How can a church know the right time to build a new building?

The early church did not own or build buildings and grew quite well without them. However, there are many practical reasons a building can be helpful to a local church. Each local congregation must prayerfully consider both the motivations and reasons behind its desire to build and seek to honor God through any construction project. Following are some things for a church to consider during this process.

First, a new church building could be a good choice when the cost to build is less than the cost to continue renting facilities. When a church reaches several hundred people or more each week, the cost of renting facilities and the many hours to set up temporary rooms and staging will eventually reach a cost that is likely higher than owning a building. One good way to determine the right time to build, then, is to evaluate at what point will owning be more financially beneficial than renting? This could then be a choice based on good stewardship.

Second, how would a new church building be viewed in your community? In some cultures, people are highly unlikely to attend a new church unless it has its own building. In other cultures, investing a large amount of money in a building is seen as wasteful. A local congregation must consider whether a building would help or hurt in terms of better impacting a local community. This also includes what kind of building to construct.
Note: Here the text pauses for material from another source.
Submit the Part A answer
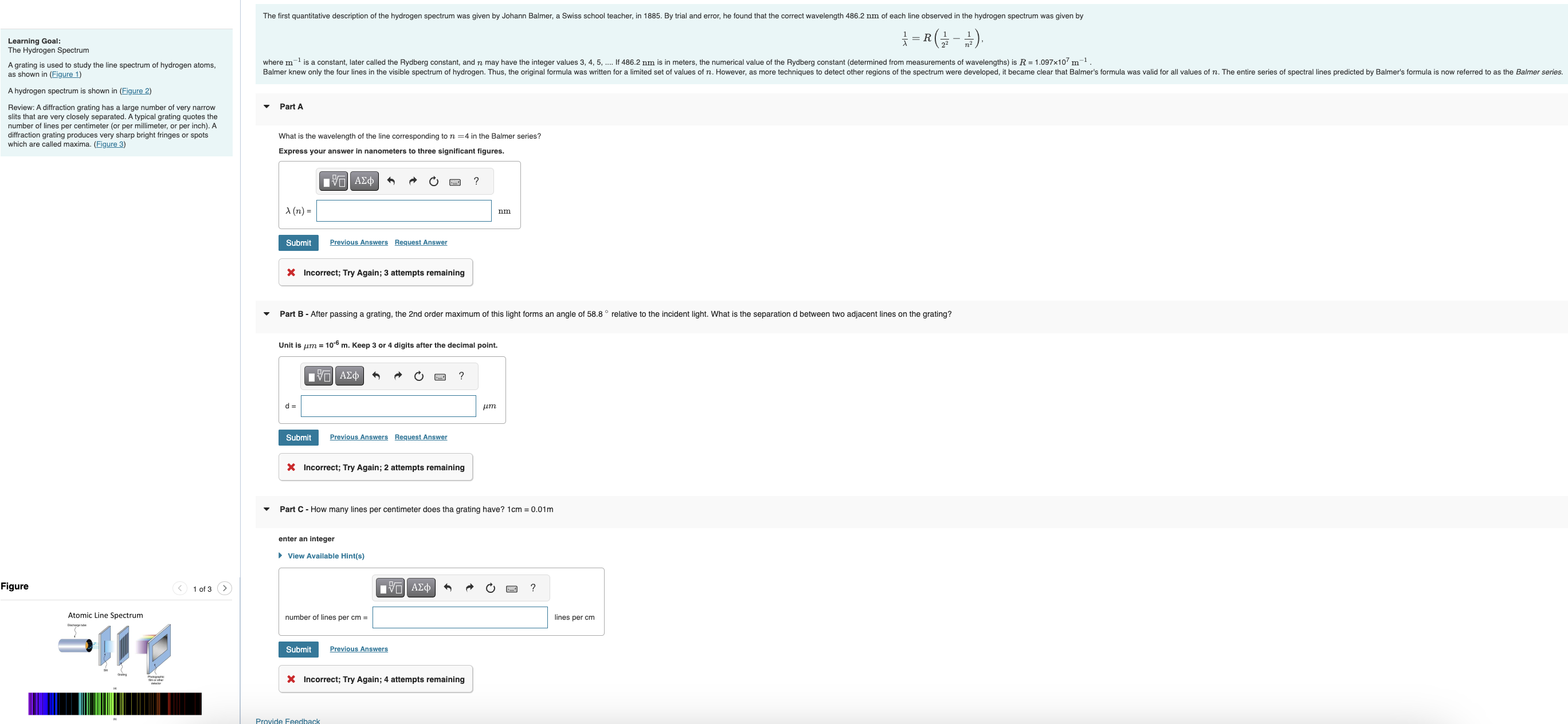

Third, is God providing providential circumstances that make it clear it is time to construct a new building? Sometimes the donation of land by a church member or some other unplanned event opens the door to discussing new construction. A partnership with a Christian school or other organization may also make construction or renovation timely to discuss.

Fourth, ask how the new building will help in better fulfilling the Great Commission. If the goal of the church is to honor God and make disciples, how will a new building help make disciples? Evaluating potential construction against the church's purpose can help better determine whether building is better than not building.

Fifth, no building should take place without considerable prayer and planning by many people in the congregation. Almost any major construction project will take a year or more and will impact every member of the church. It is important, therefore, to involve many church members and involve much prayer and practical planning steps before moving forward.

If some of these considerations clearly indicate a new building is the best future move, church leaders can move forward in greater confidence in presenting ideas to the congregation in order to better make disciples, impact the community, be good stewards, and follow God's will.